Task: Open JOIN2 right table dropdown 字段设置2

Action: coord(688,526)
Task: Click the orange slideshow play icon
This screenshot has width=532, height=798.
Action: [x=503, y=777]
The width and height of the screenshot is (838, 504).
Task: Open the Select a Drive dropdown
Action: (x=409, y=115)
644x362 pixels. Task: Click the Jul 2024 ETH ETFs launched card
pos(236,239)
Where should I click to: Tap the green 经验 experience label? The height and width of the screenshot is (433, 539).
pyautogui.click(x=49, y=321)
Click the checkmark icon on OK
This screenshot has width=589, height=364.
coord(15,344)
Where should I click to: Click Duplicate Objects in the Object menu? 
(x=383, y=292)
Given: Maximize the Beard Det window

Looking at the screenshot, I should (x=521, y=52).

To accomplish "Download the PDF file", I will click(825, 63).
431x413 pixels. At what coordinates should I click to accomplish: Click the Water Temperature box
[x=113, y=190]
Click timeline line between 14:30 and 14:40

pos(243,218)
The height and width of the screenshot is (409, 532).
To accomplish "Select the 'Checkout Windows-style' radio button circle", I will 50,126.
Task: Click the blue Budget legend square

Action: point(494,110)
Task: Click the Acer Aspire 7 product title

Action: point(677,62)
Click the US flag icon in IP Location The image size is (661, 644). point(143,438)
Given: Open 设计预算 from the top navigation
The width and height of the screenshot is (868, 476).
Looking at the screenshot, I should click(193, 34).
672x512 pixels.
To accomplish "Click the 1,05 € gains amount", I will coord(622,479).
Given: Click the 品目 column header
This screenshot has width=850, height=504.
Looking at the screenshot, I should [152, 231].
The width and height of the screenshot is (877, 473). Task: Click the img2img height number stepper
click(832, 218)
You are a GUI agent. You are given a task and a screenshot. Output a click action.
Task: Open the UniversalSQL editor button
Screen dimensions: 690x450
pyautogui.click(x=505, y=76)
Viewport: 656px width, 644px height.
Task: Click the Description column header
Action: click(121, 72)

···

**Exercise goal:**
Return exactly what appears above, from the first line of the entries to the line with "Task: Click the orange slideshow play icon", inclusive.

**Task solution:**
Task: Open JOIN2 right table dropdown 字段设置2

Action: coord(688,526)
Task: Click the orange slideshow play icon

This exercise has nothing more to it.